Candidat du Parti québécois à l’élection partielle dans la circonscription de Marie-Victorin, Pierre Nantel déplore que Longueuil se classe au 2e rang des villes effectuant le plus de déversements d’eaux usées, alors qu’elle est la 5e ville en importance dans la province. Pour lui, la solution passe par des investissements massifs du gouvernement pour moderniser et améliorer les infrastructures d’assainissement et de gestion des eaux usées.
La Ville a dévoilé, il y a quelques jours, qu’elle pourrait déverser jusqu’à 300 millions de litres d’eaux usées dans le fleuve au printemps et à l’automne pendant des travaux au centre d’épuration.

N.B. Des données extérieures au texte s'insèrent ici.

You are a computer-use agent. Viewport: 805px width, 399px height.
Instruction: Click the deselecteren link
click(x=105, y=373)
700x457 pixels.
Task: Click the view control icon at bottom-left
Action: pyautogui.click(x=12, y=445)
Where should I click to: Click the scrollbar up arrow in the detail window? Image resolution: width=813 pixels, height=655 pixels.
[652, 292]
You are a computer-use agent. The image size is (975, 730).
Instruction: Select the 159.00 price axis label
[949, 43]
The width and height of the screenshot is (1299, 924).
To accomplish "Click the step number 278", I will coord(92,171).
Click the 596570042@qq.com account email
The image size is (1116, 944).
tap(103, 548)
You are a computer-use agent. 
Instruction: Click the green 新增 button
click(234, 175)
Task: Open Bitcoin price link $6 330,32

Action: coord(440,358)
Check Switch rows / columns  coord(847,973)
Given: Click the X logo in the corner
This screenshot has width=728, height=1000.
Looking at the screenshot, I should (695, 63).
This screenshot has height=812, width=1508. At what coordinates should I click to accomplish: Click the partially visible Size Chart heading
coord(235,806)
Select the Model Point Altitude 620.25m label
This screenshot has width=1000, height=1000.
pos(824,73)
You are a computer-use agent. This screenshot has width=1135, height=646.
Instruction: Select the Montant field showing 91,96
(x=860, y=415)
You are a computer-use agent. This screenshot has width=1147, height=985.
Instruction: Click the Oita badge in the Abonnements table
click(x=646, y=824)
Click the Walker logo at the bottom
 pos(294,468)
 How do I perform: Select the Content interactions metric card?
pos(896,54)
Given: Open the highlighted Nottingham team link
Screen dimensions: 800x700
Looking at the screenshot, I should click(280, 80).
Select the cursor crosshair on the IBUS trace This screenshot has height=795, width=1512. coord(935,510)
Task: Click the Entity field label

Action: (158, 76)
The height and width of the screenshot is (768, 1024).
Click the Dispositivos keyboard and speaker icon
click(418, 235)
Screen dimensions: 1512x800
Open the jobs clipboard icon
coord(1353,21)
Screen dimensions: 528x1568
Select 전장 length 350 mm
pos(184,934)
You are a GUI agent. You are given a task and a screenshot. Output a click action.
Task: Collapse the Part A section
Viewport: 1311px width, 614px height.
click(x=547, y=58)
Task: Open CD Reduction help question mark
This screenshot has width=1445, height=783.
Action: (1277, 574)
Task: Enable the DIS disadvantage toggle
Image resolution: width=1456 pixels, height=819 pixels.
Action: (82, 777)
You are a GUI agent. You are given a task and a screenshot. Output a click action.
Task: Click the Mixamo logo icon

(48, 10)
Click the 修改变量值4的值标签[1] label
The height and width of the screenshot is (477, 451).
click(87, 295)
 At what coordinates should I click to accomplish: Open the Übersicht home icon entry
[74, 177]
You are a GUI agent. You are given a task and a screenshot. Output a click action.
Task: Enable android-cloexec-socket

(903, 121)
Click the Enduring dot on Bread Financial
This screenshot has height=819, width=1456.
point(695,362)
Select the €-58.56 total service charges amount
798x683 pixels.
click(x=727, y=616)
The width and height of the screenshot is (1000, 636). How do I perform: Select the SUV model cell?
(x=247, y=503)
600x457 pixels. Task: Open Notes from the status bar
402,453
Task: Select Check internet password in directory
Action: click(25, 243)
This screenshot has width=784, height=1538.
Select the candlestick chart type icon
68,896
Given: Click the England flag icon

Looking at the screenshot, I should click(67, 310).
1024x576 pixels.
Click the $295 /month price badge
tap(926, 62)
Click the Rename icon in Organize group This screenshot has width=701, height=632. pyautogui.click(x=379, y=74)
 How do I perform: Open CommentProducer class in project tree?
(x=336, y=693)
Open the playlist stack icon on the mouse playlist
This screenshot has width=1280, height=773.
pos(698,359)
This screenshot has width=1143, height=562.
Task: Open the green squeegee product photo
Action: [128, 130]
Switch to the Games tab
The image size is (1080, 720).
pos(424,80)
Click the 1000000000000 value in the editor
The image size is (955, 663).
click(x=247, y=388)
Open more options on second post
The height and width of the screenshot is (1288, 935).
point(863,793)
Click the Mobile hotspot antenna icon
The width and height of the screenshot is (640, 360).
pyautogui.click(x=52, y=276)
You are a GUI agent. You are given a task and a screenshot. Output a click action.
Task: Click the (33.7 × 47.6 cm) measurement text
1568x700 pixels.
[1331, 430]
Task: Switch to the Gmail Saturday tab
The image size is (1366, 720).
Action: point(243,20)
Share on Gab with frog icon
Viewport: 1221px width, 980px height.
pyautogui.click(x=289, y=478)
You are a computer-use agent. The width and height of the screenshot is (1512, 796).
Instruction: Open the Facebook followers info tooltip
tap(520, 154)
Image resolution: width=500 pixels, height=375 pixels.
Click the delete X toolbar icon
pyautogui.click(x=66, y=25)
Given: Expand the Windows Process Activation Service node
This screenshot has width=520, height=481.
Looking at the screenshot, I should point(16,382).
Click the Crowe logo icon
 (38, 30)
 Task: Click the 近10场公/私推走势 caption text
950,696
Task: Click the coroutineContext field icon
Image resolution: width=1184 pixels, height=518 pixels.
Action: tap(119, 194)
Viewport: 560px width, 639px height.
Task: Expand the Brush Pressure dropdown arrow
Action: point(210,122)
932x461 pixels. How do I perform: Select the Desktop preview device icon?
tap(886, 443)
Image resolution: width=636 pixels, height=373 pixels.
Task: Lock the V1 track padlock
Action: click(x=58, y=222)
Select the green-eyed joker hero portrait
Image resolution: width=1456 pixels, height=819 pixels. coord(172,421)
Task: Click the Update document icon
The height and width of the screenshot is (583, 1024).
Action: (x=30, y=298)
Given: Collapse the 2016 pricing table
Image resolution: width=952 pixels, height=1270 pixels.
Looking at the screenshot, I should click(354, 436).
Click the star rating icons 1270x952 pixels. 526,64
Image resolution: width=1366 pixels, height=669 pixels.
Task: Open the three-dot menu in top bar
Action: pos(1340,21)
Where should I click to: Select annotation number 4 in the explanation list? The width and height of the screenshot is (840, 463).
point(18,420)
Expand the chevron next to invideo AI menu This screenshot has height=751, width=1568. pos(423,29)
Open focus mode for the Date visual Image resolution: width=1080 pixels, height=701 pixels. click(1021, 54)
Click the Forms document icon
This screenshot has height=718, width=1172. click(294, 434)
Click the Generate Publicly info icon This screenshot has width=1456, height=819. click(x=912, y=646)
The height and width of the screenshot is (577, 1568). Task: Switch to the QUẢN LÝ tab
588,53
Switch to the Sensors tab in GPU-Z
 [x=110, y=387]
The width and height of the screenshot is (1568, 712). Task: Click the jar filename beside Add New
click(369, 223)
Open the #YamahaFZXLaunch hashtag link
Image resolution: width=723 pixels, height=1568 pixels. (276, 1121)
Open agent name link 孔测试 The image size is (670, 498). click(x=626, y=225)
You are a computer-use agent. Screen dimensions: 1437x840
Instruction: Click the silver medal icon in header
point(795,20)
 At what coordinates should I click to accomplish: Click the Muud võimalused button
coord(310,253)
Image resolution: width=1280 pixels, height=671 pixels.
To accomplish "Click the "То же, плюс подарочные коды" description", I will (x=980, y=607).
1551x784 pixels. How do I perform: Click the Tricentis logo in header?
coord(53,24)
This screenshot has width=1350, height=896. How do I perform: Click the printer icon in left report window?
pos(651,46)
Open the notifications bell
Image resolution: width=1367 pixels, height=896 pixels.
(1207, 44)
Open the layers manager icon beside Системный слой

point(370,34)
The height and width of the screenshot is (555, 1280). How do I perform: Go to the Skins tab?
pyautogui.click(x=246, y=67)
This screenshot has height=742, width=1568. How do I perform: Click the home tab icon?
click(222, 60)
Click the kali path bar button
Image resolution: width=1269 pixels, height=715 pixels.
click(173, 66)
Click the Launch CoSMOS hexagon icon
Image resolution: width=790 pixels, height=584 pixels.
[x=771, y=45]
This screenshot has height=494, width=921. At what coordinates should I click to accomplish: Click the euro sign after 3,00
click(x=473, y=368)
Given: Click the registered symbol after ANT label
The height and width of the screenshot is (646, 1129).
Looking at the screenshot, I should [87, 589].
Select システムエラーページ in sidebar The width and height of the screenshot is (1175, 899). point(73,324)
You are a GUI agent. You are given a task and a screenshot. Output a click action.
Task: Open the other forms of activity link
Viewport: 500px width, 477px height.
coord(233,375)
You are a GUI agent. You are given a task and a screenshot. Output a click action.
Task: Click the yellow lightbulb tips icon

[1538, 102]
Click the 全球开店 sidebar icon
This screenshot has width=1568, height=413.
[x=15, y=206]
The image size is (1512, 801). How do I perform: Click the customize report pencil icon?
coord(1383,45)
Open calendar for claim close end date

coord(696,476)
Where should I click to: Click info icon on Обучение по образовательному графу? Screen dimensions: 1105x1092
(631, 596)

«C’est vraiment énorme! Et c’est la responsabilité du gouvernement du Québec de trouver des solutions concrètes et pérennes pour limiter au maximum ces événements dans l’avenir», plaide le candidat, appuyé par le député de Jonquière et porte-parole du Parti Québécois en matière d’environnement et de lutte contre les changements climatiques et pour le Conseil du trésor, Sylvain Gaudreault.
Pour lui, la Ville ne doit pas être la seule à payer la facture, elle qui prévoit plus de 100 M$ dans son programme triennal à cet effet. D’autant plus qu’elle souffre de sous-financement depuis des années, dit-il.
«À Longueuil, c’est plus de 600 M$ qui devront être investis par les paliers québécois et fédéral pour la modernisation des infrastructures de traitement des eaux usées et potables. C’est donc notamment à Québec de prendre le relais; le gouvernement doit faire preuve de leadership et mieux épauler l’administration de Longueuil dans ses efforts pour moderniser ses installations.»
À défaut, il en découle des impacts néfastes sur l’environnement par la diffusion de contaminants dans l’eau, ainsi que sur la qualité de vie des citoyens. Et ce, pas seulement à Longueuil, mais aussi auprès des autres Municipalités qui vivent pareille situation.
Le Parti québécois réclame depuis des années un grand chantier de modernisation des systèmes d’assainissement et de gestion des eaux usées. Selon le parti, la solution passe notamment par un financement bonifié, stable et prévisible destiné aux municipalités.